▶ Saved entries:
== Segment start ==

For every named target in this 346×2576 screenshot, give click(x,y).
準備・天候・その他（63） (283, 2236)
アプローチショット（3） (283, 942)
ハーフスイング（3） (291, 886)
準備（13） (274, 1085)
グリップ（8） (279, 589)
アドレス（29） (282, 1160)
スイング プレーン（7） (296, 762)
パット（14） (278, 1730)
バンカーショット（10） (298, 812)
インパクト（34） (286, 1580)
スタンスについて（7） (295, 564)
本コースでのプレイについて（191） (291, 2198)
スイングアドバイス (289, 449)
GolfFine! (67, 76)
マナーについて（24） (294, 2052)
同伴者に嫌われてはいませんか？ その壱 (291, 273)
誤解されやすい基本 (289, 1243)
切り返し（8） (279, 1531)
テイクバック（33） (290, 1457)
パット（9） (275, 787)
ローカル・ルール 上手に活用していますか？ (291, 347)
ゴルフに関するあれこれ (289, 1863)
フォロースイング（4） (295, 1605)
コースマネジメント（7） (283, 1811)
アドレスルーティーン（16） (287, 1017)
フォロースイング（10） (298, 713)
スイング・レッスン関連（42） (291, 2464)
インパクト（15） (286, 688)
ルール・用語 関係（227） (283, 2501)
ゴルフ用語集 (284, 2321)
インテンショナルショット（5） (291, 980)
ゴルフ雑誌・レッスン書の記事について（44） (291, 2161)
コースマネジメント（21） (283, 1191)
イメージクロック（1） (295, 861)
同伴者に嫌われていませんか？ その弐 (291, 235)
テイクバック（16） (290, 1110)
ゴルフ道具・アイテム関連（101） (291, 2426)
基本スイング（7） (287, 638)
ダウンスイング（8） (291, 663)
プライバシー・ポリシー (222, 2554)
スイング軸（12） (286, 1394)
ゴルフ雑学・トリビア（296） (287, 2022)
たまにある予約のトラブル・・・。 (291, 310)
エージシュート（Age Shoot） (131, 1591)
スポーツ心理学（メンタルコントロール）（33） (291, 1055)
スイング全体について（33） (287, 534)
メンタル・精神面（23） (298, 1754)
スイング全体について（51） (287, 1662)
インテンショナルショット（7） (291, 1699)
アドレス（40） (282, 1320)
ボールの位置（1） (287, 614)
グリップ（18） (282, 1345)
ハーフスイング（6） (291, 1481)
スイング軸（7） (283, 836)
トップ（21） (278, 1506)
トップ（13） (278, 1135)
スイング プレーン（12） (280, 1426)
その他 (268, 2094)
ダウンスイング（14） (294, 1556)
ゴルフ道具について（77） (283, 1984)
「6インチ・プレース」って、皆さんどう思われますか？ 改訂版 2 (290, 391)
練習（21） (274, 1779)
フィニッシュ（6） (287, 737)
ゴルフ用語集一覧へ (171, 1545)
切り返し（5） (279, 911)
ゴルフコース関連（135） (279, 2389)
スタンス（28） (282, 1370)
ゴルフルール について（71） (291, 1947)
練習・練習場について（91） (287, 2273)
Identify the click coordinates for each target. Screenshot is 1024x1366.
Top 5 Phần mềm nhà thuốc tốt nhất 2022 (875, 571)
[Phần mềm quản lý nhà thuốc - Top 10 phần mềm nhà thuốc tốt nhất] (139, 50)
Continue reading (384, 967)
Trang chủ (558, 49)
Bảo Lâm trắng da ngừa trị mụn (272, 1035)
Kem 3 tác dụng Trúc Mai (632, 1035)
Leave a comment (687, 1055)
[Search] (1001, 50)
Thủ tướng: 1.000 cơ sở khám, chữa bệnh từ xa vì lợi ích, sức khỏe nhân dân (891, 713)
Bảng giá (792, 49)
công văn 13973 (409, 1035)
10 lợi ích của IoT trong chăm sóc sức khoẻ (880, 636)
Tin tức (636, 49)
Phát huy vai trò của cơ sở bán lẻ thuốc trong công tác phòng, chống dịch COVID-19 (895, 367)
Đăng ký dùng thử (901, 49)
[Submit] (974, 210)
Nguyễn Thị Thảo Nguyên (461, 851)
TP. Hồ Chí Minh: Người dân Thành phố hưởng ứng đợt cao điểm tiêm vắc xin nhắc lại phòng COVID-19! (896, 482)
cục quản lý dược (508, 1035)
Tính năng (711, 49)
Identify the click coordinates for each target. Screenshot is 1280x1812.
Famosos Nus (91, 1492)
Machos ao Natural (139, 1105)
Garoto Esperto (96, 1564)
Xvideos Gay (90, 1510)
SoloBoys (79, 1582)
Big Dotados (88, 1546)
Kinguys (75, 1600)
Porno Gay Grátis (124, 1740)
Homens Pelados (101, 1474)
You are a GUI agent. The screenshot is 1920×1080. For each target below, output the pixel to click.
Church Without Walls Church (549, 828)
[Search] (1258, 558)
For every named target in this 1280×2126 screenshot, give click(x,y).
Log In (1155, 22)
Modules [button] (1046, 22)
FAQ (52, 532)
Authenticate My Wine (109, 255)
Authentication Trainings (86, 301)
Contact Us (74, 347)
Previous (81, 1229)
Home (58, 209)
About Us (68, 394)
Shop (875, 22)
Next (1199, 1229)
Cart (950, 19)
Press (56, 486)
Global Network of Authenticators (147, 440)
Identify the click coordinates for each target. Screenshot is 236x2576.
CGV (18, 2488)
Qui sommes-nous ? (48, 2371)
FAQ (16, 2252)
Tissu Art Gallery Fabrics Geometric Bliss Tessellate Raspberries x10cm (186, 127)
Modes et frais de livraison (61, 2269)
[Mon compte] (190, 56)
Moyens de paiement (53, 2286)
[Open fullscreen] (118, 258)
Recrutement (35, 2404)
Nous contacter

== Segment end ==

▶ EXERCISE DESCRIPTION: Give back exactly the lines from the first line of the records through the line holding "Leave a comment (687, 1055)", including both of those lines and leaving out all others.

▶ WRITTEN RESPONSE:
For every named target in this 346×2576 screenshot, give click(x,y).
準備・天候・その他（63） (283, 2236)
アプローチショット（3） (283, 942)
ハーフスイング（3） (291, 886)
準備（13） (274, 1085)
グリップ（8） (279, 589)
アドレス（29） (282, 1160)
スイング プレーン（7） (296, 762)
パット（14） (278, 1730)
バンカーショット（10） (298, 812)
インパクト（34） (286, 1580)
スタンスについて（7） (295, 564)
本コースでのプレイについて（191） (291, 2198)
スイングアドバイス (289, 449)
GolfFine! (67, 76)
マナーについて（24） (294, 2052)
同伴者に嫌われてはいませんか？ その壱 (291, 273)
誤解されやすい基本 (289, 1243)
切り返し（8） (279, 1531)
テイクバック（33） (290, 1457)
パット（9） (275, 787)
ローカル・ルール 上手に活用していますか？ (291, 347)
ゴルフに関するあれこれ (289, 1863)
フォロースイング（4） (295, 1605)
コースマネジメント（7） (283, 1811)
アドレスルーティーン（16） (287, 1017)
フォロースイング（10） (298, 713)
スイング・レッスン関連（42） (291, 2464)
インパクト（15） (286, 688)
ルール・用語 関係（227） (283, 2501)
ゴルフ用語集 (284, 2321)
インテンショナルショット（5） (291, 980)
ゴルフ雑誌・レッスン書の記事について（44） (291, 2161)
コースマネジメント（21） (283, 1191)
イメージクロック（1） (295, 861)
同伴者に嫌われていませんか？ その弐 (291, 235)
テイクバック（16） (290, 1110)
ゴルフ道具・アイテム関連（101） (291, 2426)
基本スイング（7） (287, 638)
ダウンスイング（8） (291, 663)
プライバシー・ポリシー (222, 2554)
スイング軸（12） (286, 1394)
ゴルフ雑学・トリビア（296） (287, 2022)
たまにある予約のトラブル・・・。 (291, 310)
エージシュート（Age Shoot） (131, 1591)
スポーツ心理学（メンタルコントロール）（33） (291, 1055)
スイング全体について（33） (287, 534)
メンタル・精神面（23） (298, 1754)
スイング全体について（51） (287, 1662)
インテンショナルショット（7） (291, 1699)
アドレス（40） (282, 1320)
ボールの位置（1） (287, 614)
グリップ（18） (282, 1345)
ハーフスイング（6） (291, 1481)
スイング軸（7） (283, 836)
トップ（21） (278, 1506)
トップ（13） (278, 1135)
スイング プレーン（12） (280, 1426)
その他 (268, 2094)
ダウンスイング（14） (294, 1556)
ゴルフ道具について（77） (283, 1984)
「6インチ・プレース」って、皆さんどう思われますか？ 改訂版 2 (290, 391)
練習（21） (274, 1779)
フィニッシュ（6） (287, 737)
ゴルフ用語集一覧へ (171, 1545)
切り返し（5） (279, 911)
ゴルフコース関連（135） (279, 2389)
スタンス（28） (282, 1370)
ゴルフルール について（71） (291, 1947)
練習・練習場について（91） (287, 2273)
Identify the click coordinates for each target. Screenshot is 1024x1366.
Top 5 Phần mềm nhà thuốc tốt nhất 2022 (875, 571)
[Phần mềm quản lý nhà thuốc - Top 10 phần mềm nhà thuốc tốt nhất] (139, 50)
Continue reading (384, 967)
Trang chủ (558, 49)
Bảo Lâm trắng da ngừa trị mụn (272, 1035)
Kem 3 tác dụng Trúc Mai (632, 1035)
Leave a comment (687, 1055)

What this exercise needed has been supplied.